Navalny's team of 23 people spent two months sifting through documents to calculate that the Kremlin, the province of Krasnodar that includes Sochi, state-run corporations, and Russia's state development bank accounted for over 96% of total Olympic spending — 30% of which was given to offshore companies whose real owners are unknown. Many of the known contractors have close ties to the Kremlin, including Putin's former judo sparring partner, Prime Minister Dmitry Medvedev's ski coach, and the main sponsor of Putin's flight with cranes on a dirigible in 2012.

The corruption and cronyism documented in the investigation is "the natural consequence of [Putin's] manual control" of the political system, Navalny said, and the biggest threat to Putin's goal of making the Olympics the crowning moment of his presidency. "For him, it's a monument to himself, like Peter the Great building St. Petersburg," Navalny said. "But for people a level below him, corruption is the goal. And since they know how super-important the project is to Putin, they knew they'd get the contracts at crazy prices, because he trusts them."

The full investigation is available at sochi.fbk.info as an interactive map of the Sochi Olympic sites. Users can click on individual sites to explore price calculations in detail. Highlights from the report are below.

Russian taxpayers are picking up 96% of the tab.

Russian taxpayers are picking up 96% of the tab.

The Kremlin has said that at least half of the money spent on the Olympics and surrounding construction comes from private investors: The state-run RIA Novosti news agency reported that total was at least $25 billion. But, according to Navalny's report, almost none of that counts. Most of the projects not funded directly from the Russian budget were paid for through the Krasnodar provincial budget with federal funds, by state-run corporations, or through loans from VEB, Russia's state development bank.
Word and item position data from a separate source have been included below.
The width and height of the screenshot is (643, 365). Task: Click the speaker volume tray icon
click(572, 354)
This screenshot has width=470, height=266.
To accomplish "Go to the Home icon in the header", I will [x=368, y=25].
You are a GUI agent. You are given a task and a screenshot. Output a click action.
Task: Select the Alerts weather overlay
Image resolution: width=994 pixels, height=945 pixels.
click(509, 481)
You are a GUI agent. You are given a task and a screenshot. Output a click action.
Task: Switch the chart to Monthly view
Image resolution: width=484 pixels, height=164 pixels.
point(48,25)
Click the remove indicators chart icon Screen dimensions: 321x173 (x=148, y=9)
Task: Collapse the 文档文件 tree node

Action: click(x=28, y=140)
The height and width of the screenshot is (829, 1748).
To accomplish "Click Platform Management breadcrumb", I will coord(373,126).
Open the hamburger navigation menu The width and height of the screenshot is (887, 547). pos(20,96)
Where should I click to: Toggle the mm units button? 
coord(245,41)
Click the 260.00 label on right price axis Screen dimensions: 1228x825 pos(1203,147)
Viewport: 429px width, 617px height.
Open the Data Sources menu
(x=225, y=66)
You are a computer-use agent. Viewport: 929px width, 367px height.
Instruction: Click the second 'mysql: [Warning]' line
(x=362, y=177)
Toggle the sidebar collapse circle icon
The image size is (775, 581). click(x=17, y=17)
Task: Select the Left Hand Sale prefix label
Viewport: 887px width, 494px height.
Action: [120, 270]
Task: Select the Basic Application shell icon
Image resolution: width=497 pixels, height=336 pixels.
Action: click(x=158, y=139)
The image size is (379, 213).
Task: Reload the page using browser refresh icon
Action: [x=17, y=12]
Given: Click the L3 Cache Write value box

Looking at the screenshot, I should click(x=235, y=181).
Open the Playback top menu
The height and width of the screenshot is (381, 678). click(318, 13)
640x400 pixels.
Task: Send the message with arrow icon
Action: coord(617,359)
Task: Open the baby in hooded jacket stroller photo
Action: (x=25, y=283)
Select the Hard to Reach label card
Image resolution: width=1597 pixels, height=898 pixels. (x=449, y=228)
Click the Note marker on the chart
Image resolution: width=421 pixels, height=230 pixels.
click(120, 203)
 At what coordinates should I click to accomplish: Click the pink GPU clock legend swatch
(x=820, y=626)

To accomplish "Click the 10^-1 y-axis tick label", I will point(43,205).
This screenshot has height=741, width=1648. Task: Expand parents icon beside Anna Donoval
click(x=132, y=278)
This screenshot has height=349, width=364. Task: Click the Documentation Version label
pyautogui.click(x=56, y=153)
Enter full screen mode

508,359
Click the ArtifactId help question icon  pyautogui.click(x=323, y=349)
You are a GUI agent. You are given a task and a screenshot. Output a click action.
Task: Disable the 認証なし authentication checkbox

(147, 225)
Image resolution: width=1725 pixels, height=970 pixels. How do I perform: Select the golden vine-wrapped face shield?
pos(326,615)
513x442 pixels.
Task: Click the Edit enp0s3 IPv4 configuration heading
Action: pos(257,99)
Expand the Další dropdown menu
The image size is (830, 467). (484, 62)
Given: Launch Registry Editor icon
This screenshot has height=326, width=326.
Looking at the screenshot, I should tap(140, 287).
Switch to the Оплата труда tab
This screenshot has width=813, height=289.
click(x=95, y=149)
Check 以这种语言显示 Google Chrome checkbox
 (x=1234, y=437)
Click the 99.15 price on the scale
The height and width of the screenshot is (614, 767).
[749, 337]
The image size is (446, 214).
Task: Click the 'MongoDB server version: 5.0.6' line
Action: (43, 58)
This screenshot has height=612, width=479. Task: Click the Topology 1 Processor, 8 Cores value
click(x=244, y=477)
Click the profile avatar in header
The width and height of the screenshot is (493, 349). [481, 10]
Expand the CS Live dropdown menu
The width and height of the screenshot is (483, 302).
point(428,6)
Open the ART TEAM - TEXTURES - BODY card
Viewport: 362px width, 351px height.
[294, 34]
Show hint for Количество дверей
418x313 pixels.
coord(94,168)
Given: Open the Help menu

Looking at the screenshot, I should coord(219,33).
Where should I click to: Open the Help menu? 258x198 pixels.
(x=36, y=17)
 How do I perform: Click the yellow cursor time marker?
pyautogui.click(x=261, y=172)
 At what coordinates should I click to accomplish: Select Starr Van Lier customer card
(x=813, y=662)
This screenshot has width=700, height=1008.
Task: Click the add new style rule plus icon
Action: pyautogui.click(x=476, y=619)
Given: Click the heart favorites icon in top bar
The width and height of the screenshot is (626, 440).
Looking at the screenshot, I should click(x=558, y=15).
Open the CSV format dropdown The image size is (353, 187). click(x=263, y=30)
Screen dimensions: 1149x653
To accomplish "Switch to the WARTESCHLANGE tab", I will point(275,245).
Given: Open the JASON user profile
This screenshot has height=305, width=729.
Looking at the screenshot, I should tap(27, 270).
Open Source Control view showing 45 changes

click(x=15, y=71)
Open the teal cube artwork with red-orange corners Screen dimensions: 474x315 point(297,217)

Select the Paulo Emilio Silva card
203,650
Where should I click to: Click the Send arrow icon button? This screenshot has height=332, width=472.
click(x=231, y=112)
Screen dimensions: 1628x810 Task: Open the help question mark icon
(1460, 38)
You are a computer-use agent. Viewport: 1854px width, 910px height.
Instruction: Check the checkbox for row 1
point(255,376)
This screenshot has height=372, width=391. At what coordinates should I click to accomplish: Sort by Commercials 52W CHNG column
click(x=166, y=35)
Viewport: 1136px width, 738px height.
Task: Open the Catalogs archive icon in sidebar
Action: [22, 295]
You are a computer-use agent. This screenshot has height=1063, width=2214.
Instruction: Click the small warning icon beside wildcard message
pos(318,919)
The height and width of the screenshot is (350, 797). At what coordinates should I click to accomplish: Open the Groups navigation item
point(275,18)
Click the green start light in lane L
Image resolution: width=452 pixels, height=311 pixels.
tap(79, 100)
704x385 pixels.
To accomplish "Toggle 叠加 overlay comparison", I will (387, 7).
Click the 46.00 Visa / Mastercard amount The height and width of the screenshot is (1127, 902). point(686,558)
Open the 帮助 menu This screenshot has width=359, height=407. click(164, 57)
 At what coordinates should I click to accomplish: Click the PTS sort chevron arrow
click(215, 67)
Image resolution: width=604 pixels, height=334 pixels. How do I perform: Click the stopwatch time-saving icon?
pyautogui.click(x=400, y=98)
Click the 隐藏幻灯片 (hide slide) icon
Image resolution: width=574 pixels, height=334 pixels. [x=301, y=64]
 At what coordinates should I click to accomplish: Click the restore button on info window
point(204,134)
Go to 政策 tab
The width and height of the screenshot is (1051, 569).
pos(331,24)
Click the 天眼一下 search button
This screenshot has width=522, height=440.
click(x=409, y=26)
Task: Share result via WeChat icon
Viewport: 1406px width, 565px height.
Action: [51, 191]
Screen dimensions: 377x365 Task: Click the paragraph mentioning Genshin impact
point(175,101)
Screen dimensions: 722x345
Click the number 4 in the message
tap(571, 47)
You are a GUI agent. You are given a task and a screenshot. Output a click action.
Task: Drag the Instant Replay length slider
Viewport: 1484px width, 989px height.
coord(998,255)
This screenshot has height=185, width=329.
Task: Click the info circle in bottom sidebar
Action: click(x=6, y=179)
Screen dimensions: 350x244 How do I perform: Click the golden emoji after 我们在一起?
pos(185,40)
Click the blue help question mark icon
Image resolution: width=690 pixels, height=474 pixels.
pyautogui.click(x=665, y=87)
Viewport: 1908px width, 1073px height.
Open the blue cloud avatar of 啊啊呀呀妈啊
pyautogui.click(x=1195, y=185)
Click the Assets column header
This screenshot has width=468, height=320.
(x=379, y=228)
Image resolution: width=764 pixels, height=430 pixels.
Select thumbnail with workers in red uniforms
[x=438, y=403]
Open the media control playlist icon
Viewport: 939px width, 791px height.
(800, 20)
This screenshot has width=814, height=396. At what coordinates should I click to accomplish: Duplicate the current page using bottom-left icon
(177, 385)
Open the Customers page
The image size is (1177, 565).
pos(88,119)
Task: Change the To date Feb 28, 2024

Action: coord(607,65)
About 75% of the $7 billion-plus in loans had to be restructured last fall, ensuring the government would lose most of its investment. Most of the $1.5 billion Navalny estimates oligarchs did spend — a mere 3.5% of total Olympic expenditure — was backed by those loans, often at up to 90% of the projects' total cost.

Samohin

The Olympic Stadium is two and a half times more expensive than similar stadiums in Europe; its cost may have gone up 14-fold in seven years.

The Olympic Stadium is two and a half times more expensive than similar stadiums in Europe; its cost may have gone up 14-fold in seven years.

A ticket to the opening and closing ceremonies at the 40,000-seat Fisht stadium will set you back $12,500. But that's nothing compared with the chunk it took out of the Russian budget. Nobody is sure how much it actually costs: Estimates range between $500 million and $665 million. That's up to 14 times more than originally planned (and that original number was supposed to be the worst-case scenario). Even at the lowest estimate, the stadium is still two and a half times more expensive than similar soccer arenas built in Europe in the past decade, according to Navalny's report.

The company building the stadium, Engeocom, has been embroiled in embezzlement proceedings for city-funded projects in Moscow and didn't assess the environmental impact until a year and a half after it started building it, in violation of Russian law. Russia's Audit Chamber has accused it of artificially jacking up the cost. An arbitration judge fined Engeocom for violating safety and technical regulations in November 2013, but the company doesn't seem to have taken notice: Just over a week later, one worker died and two others were seriously injured in an onsite accident. Migrant laborers told Human Rights Watch that they were only promised two months' pay and were threatened with having their entire salaries withheld.